# End-to-End Training

In [1]:
import os
import cv2
import tensorflow as tf
import numpy as np
import matplotlib.pyplot as plt

import pickle
import random

from ssd.ssd import SSD, Detector, UpSample, DownSample
from ssd.ssd_loss import MultiboxLoss
from ssd.ssd_bbox import BBoxUtility

%matplotlib inline
plt.rcParams['figure.figsize'] = (8, 8)
plt.rcParams['image.interpolation'] = 'nearest'

np.set_printoptions(suppress=True)

# config = tf.ConfigProto()
# config.gpu_options.per_process_gpu_memory_fraction = 0.9
# set_session(tf.Session(config=config))

# Notebook auto reloads code. (Ref: http://stackoverflow.com/questions/1907993/autoreload-of-modules-in-ipython)
% load_ext autoreload
% autoreload 2

  return f(*args, **kwds)


### load data

In [2]:
# some constants
NUM_CLASSES = 4 # remember the background 
input_shape = (384, 384, 3)

In [7]:
"""
tf.reset_default_graph()
## priorbox defined by ourselves
prior_tensor = tf.ones((1, 300, 300, 3))
ssd_net = SSD(input_shape, NUM_CLASSES)
_, priors = ssd_net(prior_tensor, PRIORS = True)
print(priors.shape)
"""

(?, 7308, 8)


In [7]:
# DEBUG by tensorboard

g = tf.Graph()
with g.as_default():
    #a = tf.placeholder(tf.float32, name="a")
    #b = tf.placeholder(tf.float32, name="b")
    #c = a + b
    ## priorbox defined by ourselves
    input_tensor = tf.ones((1, 384, 384, 3))
    ssd_net = SSD()
    feats = ssd_net(input_tensor)
    detect_net = Detector(input_shape, NUM_CLASSES)
    priors = detect_net(feats, PRIORS=True)
    print(priors.shape)
    
tf.summary.FileWriter("logs", g).close()

(?, 11508, 8)


In [8]:
with g.as_default():
    with tf.Session() as sess:
        sess.run(tf.global_variables_initializer())
        priors_np = sess.run(priors)

# save priors tensor
with open('./data/priors384.pkl', 'wb') as handle:
    pickle.dump(np.squeeze(priors_np), handle)

In [3]:
# load priors tensor
with open('./data/priors384.pkl', 'rb') as handle:
    priors_np = pickle.load(handle)
    print(priors_np.shape)

(11508, 8)


### bbox

In [4]:
#sess = tf.InteractiveSession()
#sess.run(tf.global_variables_initializer())
#priors_np = np.squeeze(sess.run(priors))
bbox_util = BBoxUtility(NUM_CLASSES, priors_np)

In [5]:
print([None,] + list(priors_np.shape))

[None, 11508, 8]


## Conv2DLSTM

In [6]:
seq_length = 4
batch_size = 4

#### final end-to-end model

In [105]:
#tf.reset_default_graph()
g = tf.Graph()
with g.as_default():
    seq_input_ph = tf.placeholder(tf.float32, [None, seq_length] + list(input_shape), name="input_image")
    gt_ph = tf.placeholder(tf.float32, [None, priors_np.shape[0], 16], name="ground_truth")

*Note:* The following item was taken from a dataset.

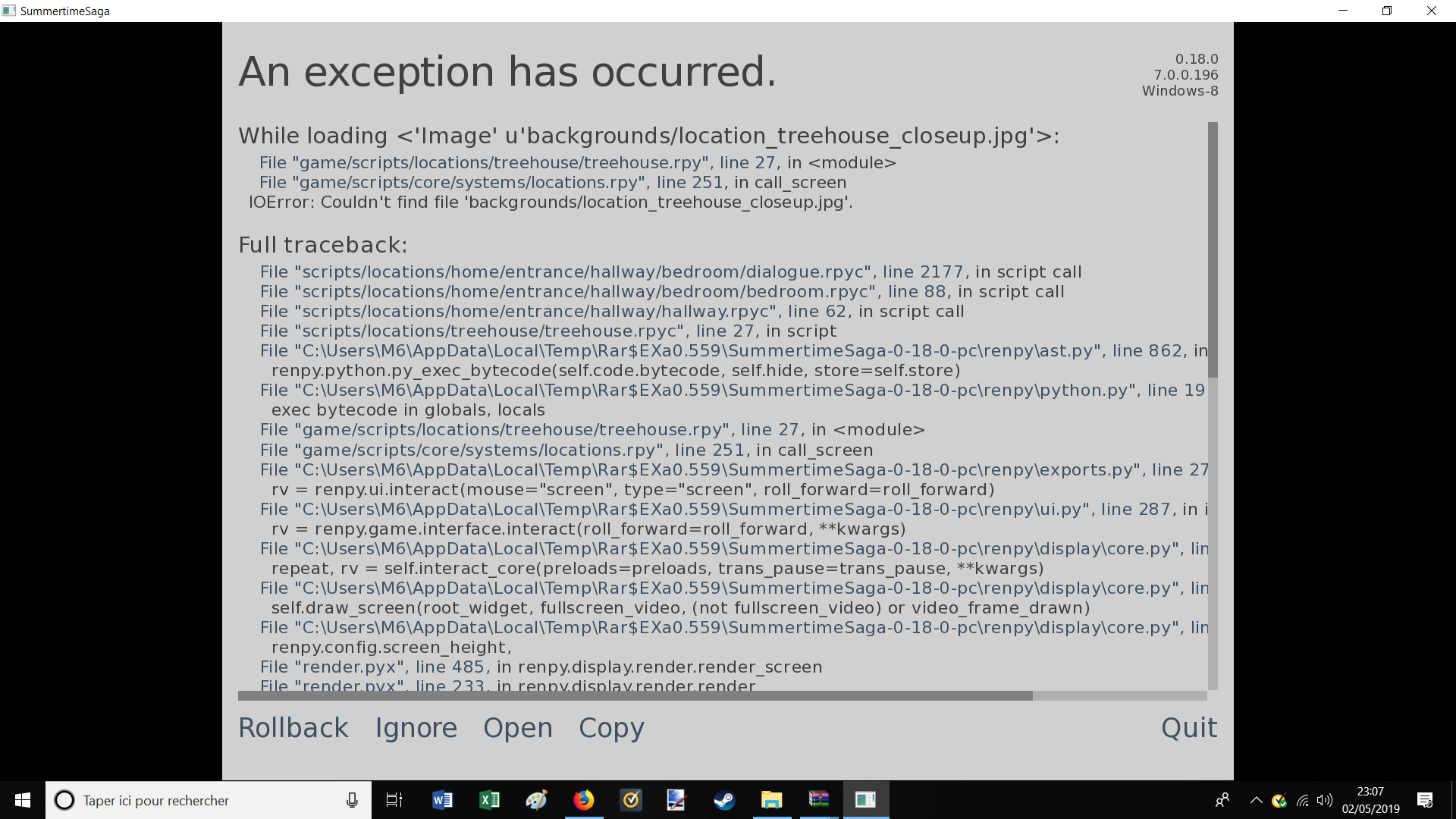Expand the hidden system tray icons

click(x=1256, y=800)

    with tf.variable_scope("ssd_net"):
        ssd_net = SSD()
        ssd_input = tf.reshape(seq_input_ph, [-1,]+list(input_shape), name="reshape_seq_input")
        feats = ssd_net(ssd_input)
        #seq_feats = tf.reshape(ssd_input, [-1, seq_length]+list(input_shape), name="reshape_seq")

    #with tf.variable_scope("up_net"):
    #    upsample_net = UpSample()
    #    feats_up, up_factors = upsample_net(feats)
    #    seq_feats_up = tf.reshape(ssd_input, [-1, seq_length]+feats_up.get_shape().as_list()[-3:], name="reshape_seq_up")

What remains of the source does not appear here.